Muitas perguntas ainda permanecem sobre se a polícia poderia ter tratado a situação de forma diferente ou melhor, e quem e o que desencadeou a destruição de propriedade e ataques à polícia.
State Sen. Jamie Eldridge, membro do Comitê Judiciário da Legislatura, está chamando o governador para que um investigador independente examine como a manifestação foi tratada, e não o estado.
“Eu não acho que isso deva ser feito, respeitosamente, pelo Escritório Executivo de Segurança Pública”, disse ele. “Eu acho que deveria ser feito por um investigador verdadeiramente independente”

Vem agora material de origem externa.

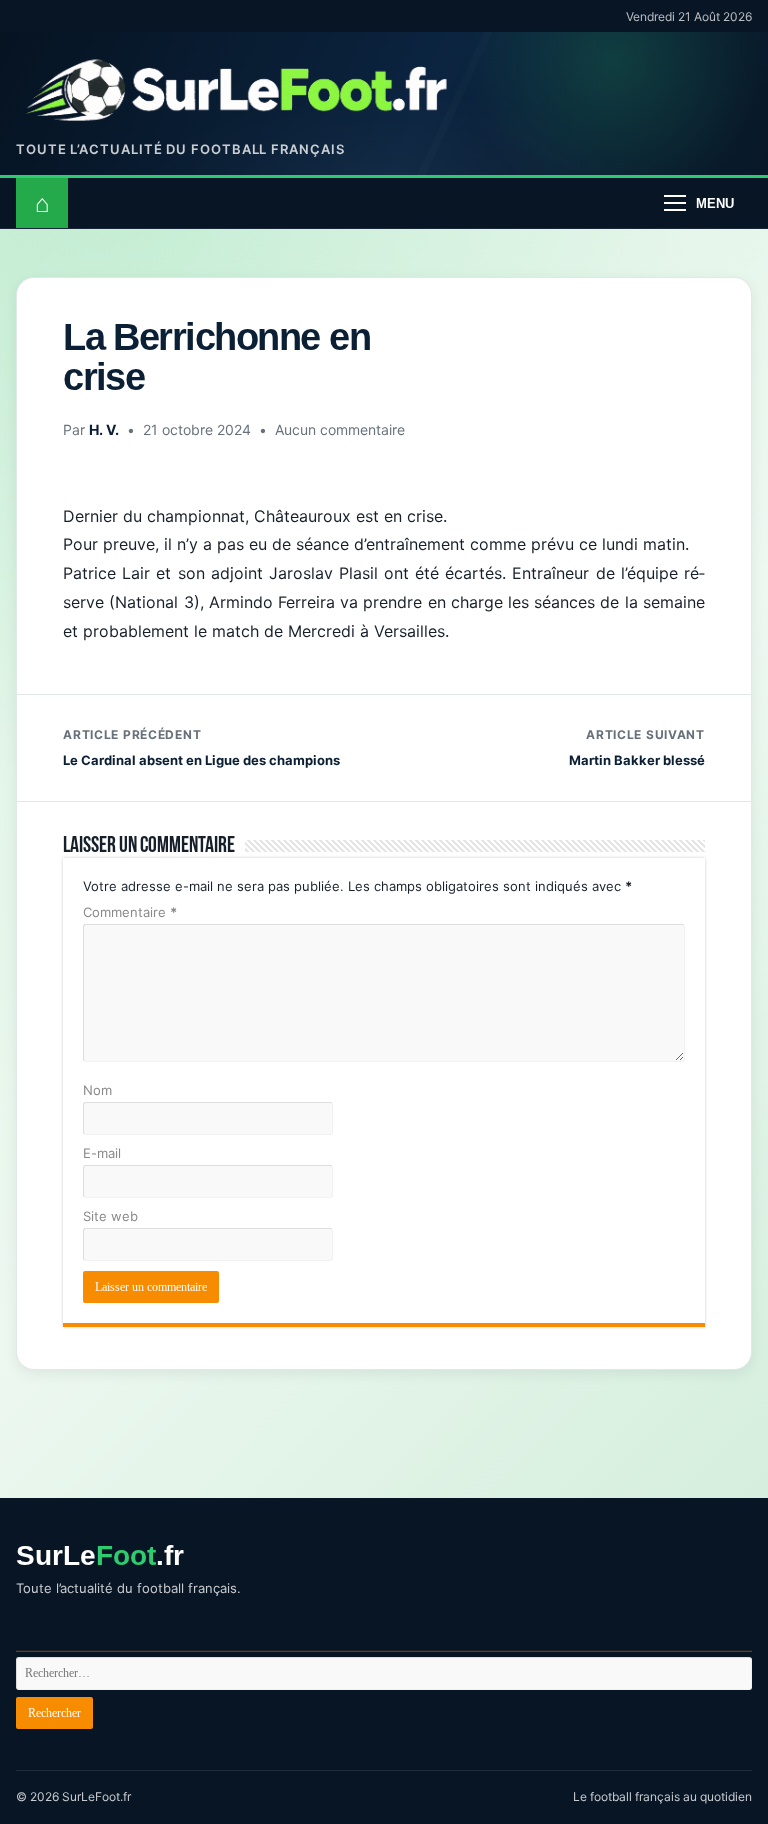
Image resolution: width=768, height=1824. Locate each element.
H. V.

O FBI também está investigando. O escritório da agência em Boston pediu informações sobre “instigadores violentos que estão explorando protestos legítimos e pacíficos”. O Procurador de Massachusetts Andrew Lelling prometeu acusações federais, se necessário, contra aqueles que saquearam lojas, atacaram a polícia ou incendiaram cruzadores.
Ninguém com quem a WBUR falou tolerou o lançamento de pedras e garrafas, danos materiais ou outros crimes que ocorreram. Várias pessoas entrevistadas desejaram que o foco tivesse sido os momentos de bondade durante a marcha – aqueles que distribuíram máscaras e higienizador de mãos. Um momento poderoso quando os manifestantes se ajoelharam em frente à Casa de Estado. A diversidade das pessoas que participaram da marcha em si. Disseram repetidamente que não precisava terminar assim.

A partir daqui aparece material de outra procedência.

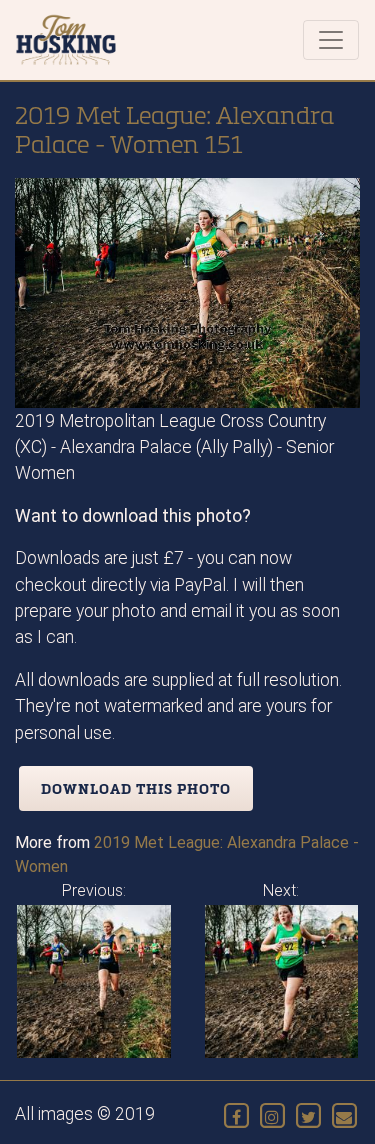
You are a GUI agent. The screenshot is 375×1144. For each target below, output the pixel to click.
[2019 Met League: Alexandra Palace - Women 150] (94, 980)
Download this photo (136, 788)
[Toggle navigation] (331, 40)
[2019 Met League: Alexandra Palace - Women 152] (282, 980)
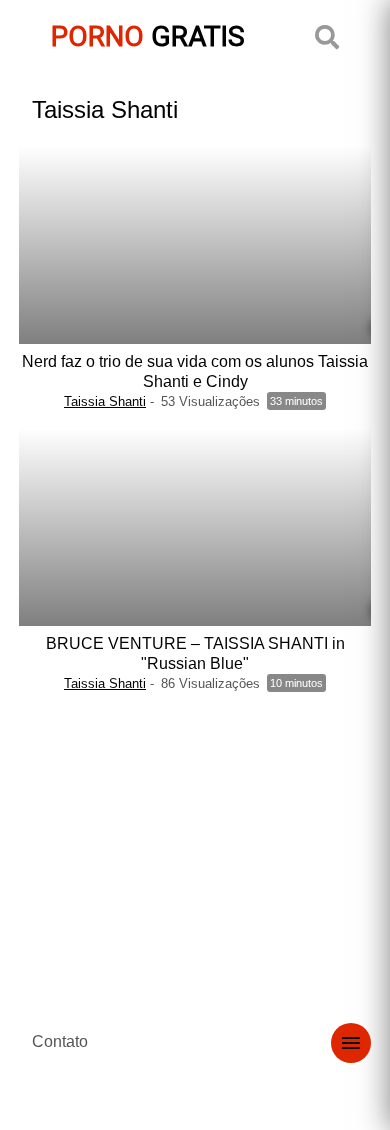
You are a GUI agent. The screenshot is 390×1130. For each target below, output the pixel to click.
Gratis (148, 36)
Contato (60, 1041)
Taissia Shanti (105, 401)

“Lamento a violência e os saques que aconteceram depois”, disse o marchante Lawrence Wang, 32 anos. “Mas eu quero ser muito claro. A polícia tornou estas condições possíveis. Na verdade, eles inflamaram as tensões em primeiro lugar”, disse. “
Há pelo menos mais três protestos e vigílias em Boston desde domingo, incluindo uma grande reunião no Parque Franklin, terça-feira à noite. Todos têm evitado os tipos de grandes conflitos vistos no domingo. As manifestações contra a brutalidade policial e em homenagem aos mortos pela polícia devem continuar.
Esta história foi relatada por Ally Jarmanning da WBUR, Meghan Kelly, Bruce Gellerman, Simón Rios, Adrian Ma, Jesse Costa, Robin Lubbock, Christine Willmsen, Deborah Becker e Shannon Dooling. Ally Jarmanning escreveu a história.